* Material shown
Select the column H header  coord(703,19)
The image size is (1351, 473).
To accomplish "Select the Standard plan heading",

...

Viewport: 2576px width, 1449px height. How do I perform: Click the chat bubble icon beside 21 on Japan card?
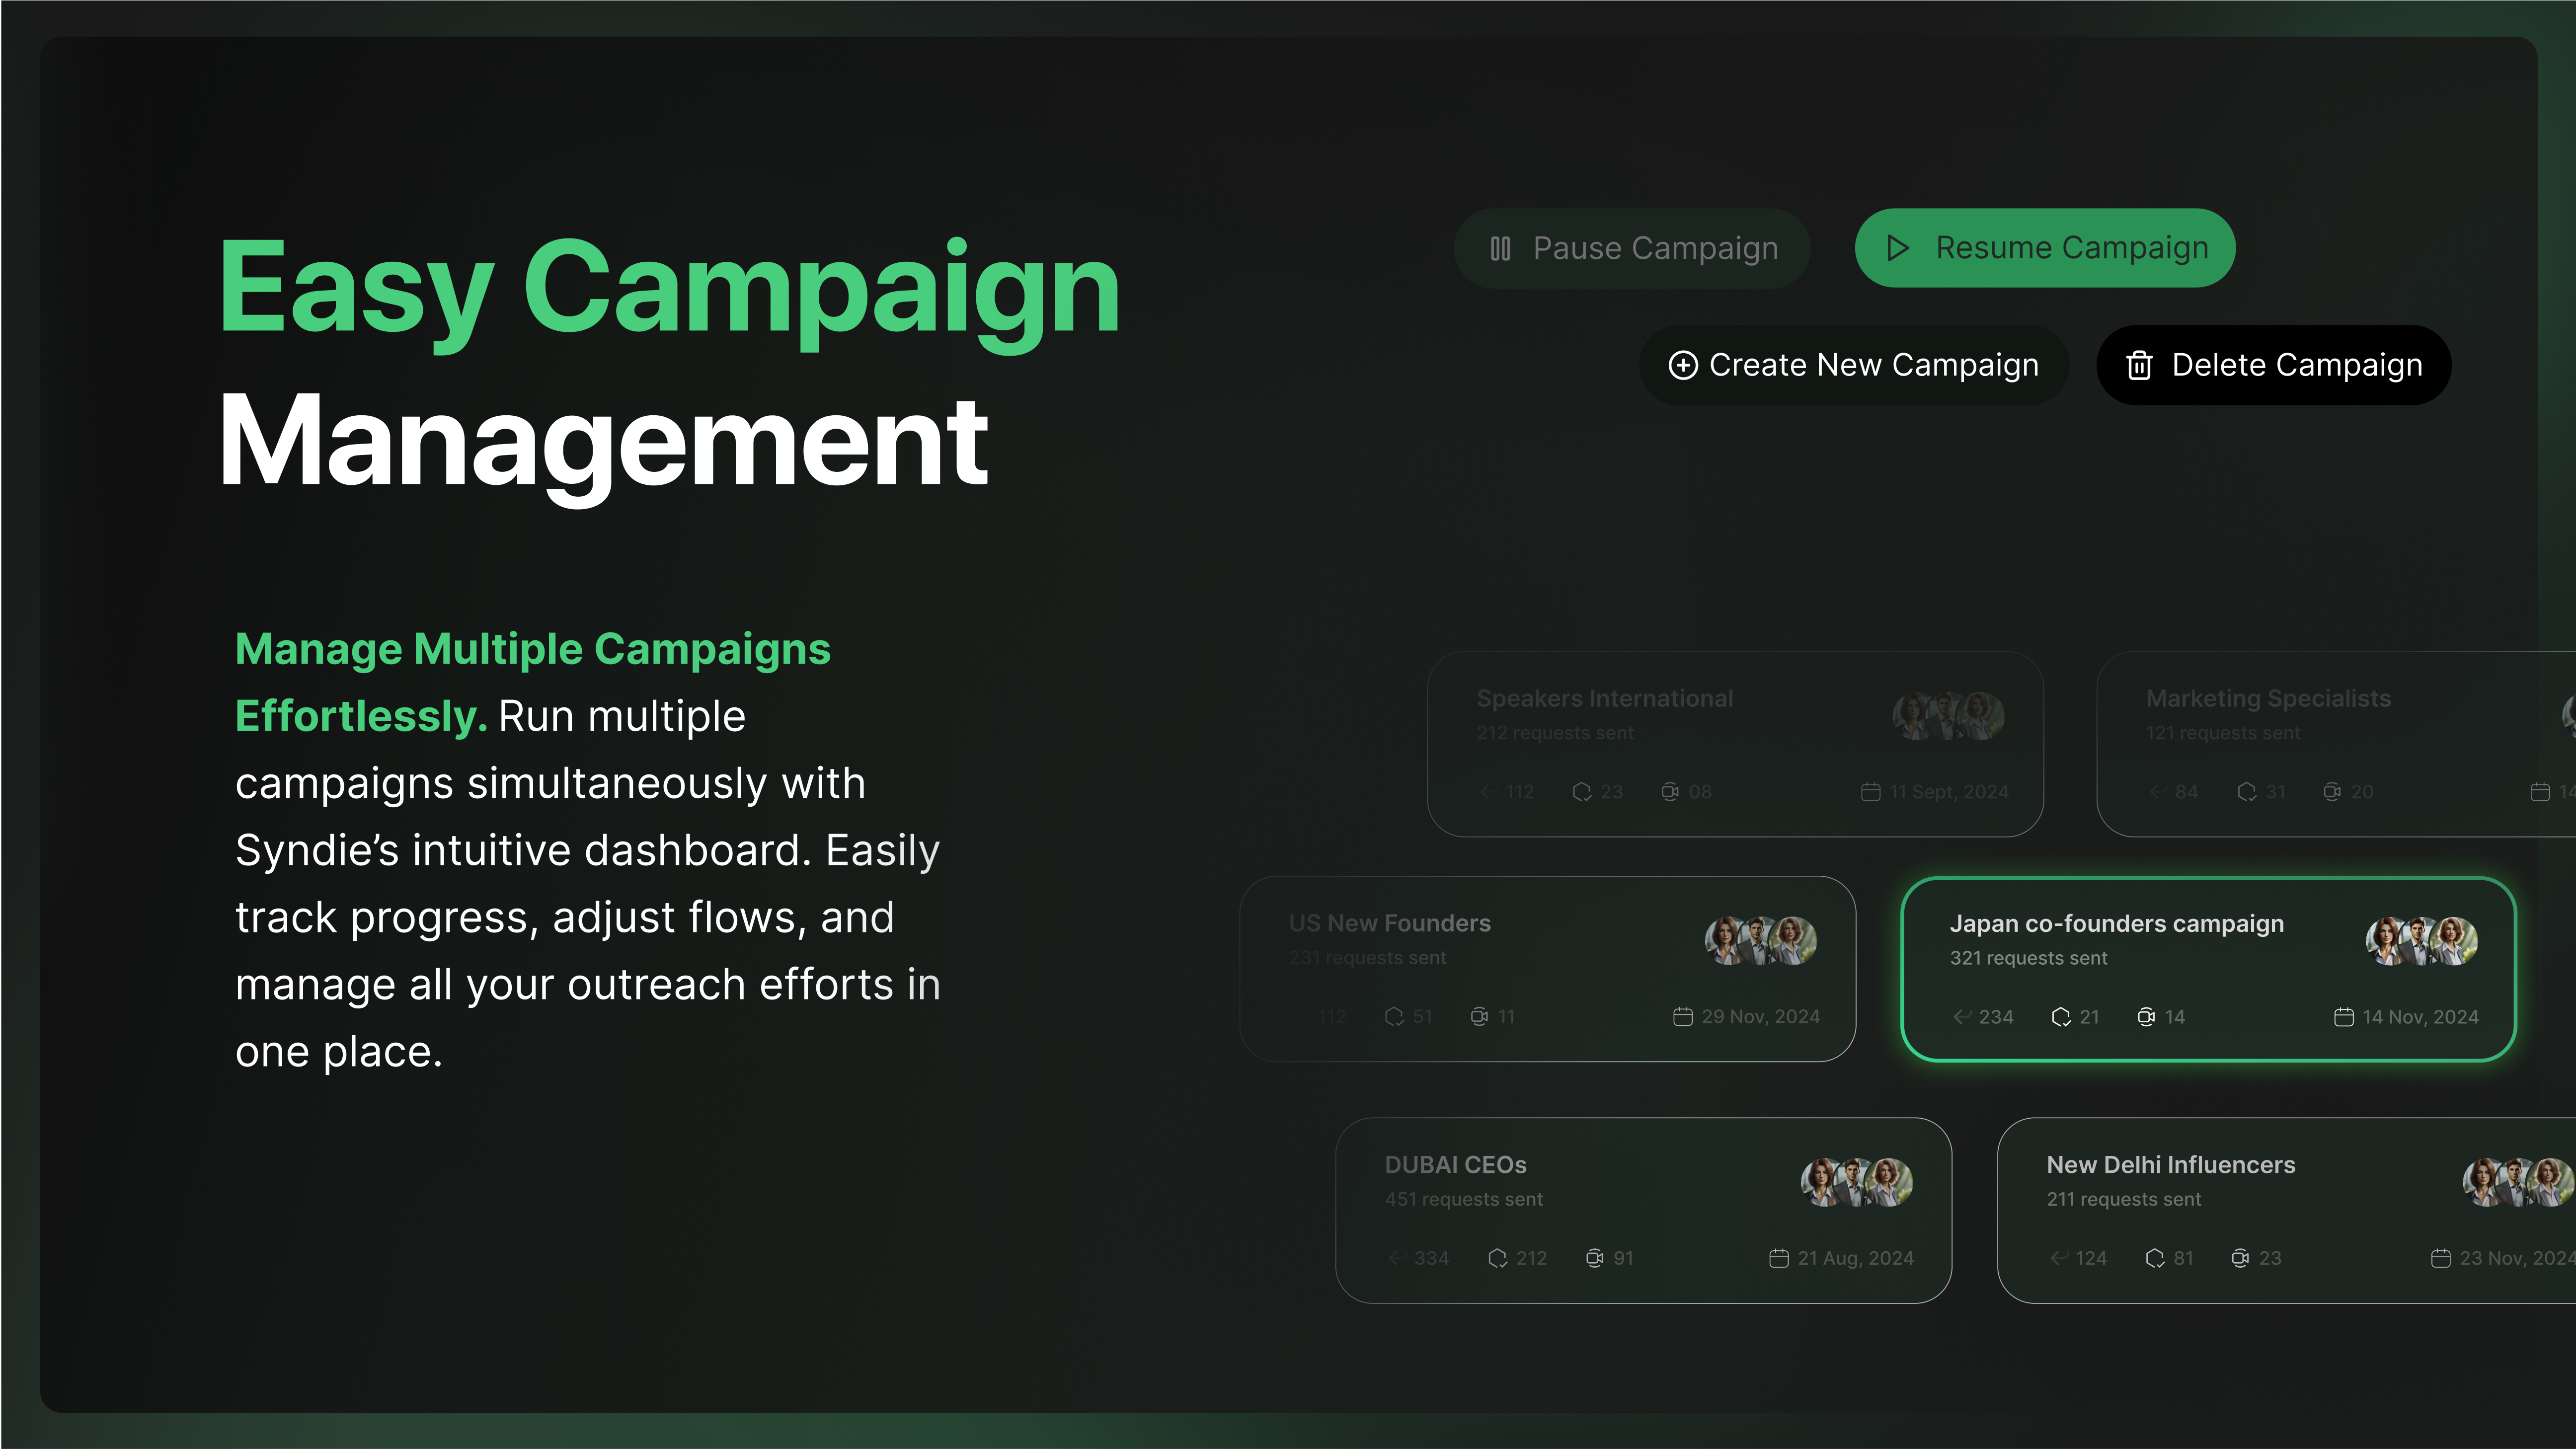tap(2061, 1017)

* Problem requirements
Please find each line above that contains the word "Select" and copy those lines out in full.

* Written reply
Select the column H header  coord(703,19)
To accomplish "Select the Standard plan heading",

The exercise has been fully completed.